Brian Myles, L’Actualité, le 12 novembre 2014

ExposNation

Pendant que Denis Coderre exige des sacrifices des fonctionnaires montréalais et que Philippe Couillard entraîne le Québec dans une ère d’austérité, un groupe d’investisseurs lance des ballons d’essai sur le retour du baseball majeur dans la métropole.

La Presse révélait, la semaine dernière, que investisseurs montréalais étaient intéressés à faire revivre les Expos en se portant acquéreurs de la franchise (en difficulté) des Rays de Tampa Bay.

Ces investisseurs potentiels ont les poches profondes : Stephen Bronfman, Bell Media, Larry Rossy (Dollarama) et Mitch Garber (Caesars Acquisition) sont assis sur des fortunes considérables.

La sortie tombe plutôt mal. Le club des millionnaires et des milliardaires aura besoin de l’aide étatique pour se payer un rêve de petit garçon en culottes courtes.

Dans l’histoire récente du baseball majeur, deux stades de baseball ont été construits entièrement avec des fonds privés, à San Francisco et à St. Louis. Les 28 autres ont bénéficié d’importantes contributions financières des administrations municipales.

Sans surprise, le retour du baseball à Montréal passe aussi par la manne étatique. Selon une étude commanditée par la Chambre de commerce, Projet Baseball Montréal, Ernst & Young et BCF, le projet serait viable dans la mesure où un stade neuf serait construit — à même les fonds publics — dans un rayon de 2 km du centre-ville.

L’étude de 2013 évalue à 500 millions de dollars les coûts de construction d’un nouveau stade. L’ancienne demeure des Expos, le Stade olympique, est jugée trop lointaine, vétuste et peu attrayante pour les amateurs.

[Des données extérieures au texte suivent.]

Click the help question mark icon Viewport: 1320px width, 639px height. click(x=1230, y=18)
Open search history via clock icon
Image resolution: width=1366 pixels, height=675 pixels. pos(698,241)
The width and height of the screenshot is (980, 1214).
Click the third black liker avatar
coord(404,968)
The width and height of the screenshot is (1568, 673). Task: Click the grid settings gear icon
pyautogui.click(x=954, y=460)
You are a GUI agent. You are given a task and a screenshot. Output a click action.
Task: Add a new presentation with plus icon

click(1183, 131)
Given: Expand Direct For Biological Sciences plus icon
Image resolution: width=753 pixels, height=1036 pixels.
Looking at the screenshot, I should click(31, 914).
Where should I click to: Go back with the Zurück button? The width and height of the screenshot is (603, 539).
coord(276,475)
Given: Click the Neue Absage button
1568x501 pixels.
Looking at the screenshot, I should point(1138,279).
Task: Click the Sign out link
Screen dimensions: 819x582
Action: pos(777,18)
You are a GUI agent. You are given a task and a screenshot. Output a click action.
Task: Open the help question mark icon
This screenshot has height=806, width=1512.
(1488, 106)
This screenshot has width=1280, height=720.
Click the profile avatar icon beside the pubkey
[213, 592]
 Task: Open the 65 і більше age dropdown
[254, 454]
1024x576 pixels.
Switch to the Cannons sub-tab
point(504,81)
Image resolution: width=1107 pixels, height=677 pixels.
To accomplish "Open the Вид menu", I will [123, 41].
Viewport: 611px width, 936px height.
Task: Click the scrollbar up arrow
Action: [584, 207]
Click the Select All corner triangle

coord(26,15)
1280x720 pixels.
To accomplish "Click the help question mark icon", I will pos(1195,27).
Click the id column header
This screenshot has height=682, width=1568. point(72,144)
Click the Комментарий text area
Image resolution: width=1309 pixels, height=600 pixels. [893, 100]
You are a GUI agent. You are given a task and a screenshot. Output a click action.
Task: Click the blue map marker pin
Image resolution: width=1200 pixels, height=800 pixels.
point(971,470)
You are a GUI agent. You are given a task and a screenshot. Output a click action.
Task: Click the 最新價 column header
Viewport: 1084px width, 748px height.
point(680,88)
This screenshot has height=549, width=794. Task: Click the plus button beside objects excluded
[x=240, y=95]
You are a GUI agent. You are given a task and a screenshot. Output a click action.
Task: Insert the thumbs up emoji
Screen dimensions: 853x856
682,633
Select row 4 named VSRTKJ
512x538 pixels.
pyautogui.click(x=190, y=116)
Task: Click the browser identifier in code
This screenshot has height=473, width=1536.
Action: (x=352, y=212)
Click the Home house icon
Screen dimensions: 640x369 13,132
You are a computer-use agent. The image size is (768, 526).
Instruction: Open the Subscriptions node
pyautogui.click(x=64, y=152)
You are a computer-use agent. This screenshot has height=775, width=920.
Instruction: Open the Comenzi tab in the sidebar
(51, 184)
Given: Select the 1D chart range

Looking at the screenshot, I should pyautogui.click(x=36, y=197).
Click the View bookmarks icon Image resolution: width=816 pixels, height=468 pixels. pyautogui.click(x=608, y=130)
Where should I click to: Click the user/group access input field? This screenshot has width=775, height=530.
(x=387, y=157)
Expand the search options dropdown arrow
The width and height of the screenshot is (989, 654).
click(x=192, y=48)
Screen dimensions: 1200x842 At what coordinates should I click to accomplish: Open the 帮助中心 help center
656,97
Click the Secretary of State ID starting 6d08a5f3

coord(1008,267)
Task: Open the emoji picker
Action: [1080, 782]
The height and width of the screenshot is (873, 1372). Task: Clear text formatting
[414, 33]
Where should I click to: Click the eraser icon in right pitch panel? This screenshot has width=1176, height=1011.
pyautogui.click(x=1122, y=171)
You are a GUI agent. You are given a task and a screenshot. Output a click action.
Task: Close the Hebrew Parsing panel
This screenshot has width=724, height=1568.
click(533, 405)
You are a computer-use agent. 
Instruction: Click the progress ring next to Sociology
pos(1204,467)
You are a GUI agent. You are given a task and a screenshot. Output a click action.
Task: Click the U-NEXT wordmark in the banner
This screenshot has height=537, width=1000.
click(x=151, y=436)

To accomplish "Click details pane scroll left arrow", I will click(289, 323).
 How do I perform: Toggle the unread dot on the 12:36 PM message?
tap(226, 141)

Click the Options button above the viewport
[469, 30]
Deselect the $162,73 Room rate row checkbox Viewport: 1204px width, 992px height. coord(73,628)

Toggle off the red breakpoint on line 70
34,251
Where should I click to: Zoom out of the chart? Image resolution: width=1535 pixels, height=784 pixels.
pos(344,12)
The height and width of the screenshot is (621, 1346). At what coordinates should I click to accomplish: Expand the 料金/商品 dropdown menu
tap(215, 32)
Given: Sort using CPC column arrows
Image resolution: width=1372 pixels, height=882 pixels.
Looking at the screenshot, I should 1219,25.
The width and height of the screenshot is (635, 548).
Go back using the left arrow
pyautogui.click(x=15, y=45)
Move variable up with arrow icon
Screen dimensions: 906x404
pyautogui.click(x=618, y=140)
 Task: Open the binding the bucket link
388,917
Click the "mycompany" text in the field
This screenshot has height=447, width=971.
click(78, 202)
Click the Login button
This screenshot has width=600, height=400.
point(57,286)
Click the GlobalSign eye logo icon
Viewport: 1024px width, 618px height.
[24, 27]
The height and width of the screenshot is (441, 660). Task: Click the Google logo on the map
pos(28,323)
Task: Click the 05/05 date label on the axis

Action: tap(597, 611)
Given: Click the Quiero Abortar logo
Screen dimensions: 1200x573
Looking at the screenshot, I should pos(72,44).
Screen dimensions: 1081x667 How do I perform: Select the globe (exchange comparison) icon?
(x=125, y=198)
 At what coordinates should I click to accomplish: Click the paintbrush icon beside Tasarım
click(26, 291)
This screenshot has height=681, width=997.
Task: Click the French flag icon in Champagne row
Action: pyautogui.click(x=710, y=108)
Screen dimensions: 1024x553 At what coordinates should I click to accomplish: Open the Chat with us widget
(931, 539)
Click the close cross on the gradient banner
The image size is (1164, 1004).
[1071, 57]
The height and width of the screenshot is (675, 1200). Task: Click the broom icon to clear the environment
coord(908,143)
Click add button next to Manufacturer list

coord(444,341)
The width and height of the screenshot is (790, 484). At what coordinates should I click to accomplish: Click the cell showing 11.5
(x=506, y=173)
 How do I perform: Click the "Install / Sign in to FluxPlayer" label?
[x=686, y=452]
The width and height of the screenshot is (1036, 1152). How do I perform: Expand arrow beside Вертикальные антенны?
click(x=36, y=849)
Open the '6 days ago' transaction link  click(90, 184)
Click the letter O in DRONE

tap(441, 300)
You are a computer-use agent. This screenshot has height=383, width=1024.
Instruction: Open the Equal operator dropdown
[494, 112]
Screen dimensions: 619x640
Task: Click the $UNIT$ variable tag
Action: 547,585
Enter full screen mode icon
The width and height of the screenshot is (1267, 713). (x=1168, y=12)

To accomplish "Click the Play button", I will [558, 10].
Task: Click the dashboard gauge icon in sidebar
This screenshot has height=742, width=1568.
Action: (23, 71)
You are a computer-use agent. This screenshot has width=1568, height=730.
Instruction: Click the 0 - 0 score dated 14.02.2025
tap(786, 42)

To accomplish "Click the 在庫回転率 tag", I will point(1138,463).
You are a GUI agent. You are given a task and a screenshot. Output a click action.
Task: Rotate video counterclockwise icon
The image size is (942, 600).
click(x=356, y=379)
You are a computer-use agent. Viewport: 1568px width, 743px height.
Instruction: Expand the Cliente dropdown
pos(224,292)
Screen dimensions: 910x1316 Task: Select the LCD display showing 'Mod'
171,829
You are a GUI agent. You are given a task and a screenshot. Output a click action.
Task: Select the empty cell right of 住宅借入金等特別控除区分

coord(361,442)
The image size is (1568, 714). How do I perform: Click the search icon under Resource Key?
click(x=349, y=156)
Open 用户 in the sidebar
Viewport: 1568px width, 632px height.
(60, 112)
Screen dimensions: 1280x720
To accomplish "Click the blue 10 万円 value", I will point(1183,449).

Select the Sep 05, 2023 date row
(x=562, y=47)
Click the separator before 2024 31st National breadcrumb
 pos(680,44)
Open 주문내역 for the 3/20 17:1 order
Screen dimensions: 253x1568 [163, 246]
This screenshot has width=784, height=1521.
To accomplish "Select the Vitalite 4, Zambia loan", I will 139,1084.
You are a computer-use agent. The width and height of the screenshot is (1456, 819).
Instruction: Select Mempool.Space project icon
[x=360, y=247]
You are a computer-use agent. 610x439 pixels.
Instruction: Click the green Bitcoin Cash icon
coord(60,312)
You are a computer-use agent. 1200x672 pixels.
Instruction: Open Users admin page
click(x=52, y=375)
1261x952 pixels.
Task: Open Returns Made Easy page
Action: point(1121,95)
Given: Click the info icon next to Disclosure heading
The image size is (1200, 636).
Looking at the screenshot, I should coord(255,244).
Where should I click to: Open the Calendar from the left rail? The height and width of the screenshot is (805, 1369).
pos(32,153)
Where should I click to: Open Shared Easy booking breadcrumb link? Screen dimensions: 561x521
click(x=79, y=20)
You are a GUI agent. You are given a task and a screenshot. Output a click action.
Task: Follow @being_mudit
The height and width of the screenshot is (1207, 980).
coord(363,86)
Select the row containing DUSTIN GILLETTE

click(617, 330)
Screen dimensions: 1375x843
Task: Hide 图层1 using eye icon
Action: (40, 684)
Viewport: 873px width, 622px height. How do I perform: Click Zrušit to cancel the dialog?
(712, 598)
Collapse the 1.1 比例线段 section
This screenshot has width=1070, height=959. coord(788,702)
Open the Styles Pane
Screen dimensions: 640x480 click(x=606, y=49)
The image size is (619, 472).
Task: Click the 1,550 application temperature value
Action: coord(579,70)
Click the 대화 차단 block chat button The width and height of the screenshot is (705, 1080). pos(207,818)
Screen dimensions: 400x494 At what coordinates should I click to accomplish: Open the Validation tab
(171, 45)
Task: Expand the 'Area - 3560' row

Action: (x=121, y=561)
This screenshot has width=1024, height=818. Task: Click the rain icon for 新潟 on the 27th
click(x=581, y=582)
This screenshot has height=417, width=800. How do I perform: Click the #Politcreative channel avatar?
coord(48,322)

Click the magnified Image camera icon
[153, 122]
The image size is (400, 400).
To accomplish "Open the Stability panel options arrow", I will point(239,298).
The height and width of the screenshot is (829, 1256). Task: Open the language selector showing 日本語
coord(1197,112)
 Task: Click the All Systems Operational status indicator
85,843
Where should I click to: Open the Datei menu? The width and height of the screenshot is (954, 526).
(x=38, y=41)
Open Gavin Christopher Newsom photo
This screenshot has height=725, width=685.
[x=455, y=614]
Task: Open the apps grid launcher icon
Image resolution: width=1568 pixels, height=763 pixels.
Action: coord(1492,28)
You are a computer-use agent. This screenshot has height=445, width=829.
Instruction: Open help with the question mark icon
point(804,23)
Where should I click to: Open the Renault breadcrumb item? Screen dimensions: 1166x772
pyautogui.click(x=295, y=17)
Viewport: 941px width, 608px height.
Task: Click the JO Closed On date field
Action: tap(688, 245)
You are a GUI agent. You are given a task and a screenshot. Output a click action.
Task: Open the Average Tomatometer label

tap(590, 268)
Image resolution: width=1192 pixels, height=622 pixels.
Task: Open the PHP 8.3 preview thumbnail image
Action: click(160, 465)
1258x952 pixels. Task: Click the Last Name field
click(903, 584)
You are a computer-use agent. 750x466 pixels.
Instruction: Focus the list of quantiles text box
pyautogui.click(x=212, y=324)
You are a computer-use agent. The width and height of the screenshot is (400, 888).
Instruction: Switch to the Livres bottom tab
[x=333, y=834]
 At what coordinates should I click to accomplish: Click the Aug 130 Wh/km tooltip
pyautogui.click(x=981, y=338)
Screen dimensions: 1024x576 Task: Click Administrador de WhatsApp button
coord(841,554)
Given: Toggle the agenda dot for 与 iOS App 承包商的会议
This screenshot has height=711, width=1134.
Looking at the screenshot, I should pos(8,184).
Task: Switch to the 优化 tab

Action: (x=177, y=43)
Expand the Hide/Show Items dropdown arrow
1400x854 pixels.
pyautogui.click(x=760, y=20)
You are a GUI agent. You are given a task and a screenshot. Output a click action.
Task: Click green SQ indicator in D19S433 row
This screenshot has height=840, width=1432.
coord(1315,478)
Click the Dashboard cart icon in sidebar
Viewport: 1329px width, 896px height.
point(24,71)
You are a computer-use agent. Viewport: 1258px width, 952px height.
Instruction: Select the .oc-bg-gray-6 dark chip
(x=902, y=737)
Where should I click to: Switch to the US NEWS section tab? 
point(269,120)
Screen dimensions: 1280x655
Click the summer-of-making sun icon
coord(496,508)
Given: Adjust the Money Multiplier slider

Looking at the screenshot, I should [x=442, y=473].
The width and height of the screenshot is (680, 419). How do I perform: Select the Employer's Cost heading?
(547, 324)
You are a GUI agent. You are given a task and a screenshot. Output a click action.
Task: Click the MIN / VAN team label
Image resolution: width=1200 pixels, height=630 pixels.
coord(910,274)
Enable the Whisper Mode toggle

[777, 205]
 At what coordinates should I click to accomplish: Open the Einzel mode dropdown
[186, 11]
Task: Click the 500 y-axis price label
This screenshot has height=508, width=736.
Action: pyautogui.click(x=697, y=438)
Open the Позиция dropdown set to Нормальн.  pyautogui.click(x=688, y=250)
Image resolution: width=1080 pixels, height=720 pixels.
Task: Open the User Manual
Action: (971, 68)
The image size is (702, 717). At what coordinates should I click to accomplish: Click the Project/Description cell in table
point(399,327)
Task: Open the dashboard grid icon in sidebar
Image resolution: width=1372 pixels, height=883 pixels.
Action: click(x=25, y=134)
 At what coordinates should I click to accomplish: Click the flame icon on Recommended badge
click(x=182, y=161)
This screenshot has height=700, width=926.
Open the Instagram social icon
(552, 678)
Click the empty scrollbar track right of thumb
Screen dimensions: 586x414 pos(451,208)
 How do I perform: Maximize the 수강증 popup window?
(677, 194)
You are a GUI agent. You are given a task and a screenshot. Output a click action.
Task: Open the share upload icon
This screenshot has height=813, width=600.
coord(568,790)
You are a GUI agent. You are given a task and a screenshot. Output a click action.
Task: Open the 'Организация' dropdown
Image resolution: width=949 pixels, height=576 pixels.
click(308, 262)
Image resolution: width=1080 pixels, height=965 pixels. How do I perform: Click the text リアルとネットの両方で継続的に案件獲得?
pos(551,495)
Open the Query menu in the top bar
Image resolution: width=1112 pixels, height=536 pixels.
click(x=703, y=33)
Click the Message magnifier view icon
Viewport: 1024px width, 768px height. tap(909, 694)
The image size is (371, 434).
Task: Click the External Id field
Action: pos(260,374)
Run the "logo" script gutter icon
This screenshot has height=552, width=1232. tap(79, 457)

L’étude propose que l’État absorbe les deux tiers du coût de construction, pour une facture de 335 millions. Un autre bel exemple d’un principe cher au capitalisme : la socialisation du risque et la privatisation des profits.

Imaginez un peu la tête de Denis Coderre et de Philippe Couillard lorsque viendra le temps de défendre ces investissements publics. Coupes dans les services à la population, hausses des tarifs, sacrifices par-dessus sacrifices exigés des contribuables… pour mieux récompenser les nababs de la balle.

Les investisseurs potentiels n’ont pas besoin de l’État. Ils sont solvables et ne devraient pas avoir trop de difficultés à convaincre un prêteur privé de leur allonger l’argent (même s’il faut compter un autre demi-milliard, au bas mot, pour l’acquisition de l’équipe).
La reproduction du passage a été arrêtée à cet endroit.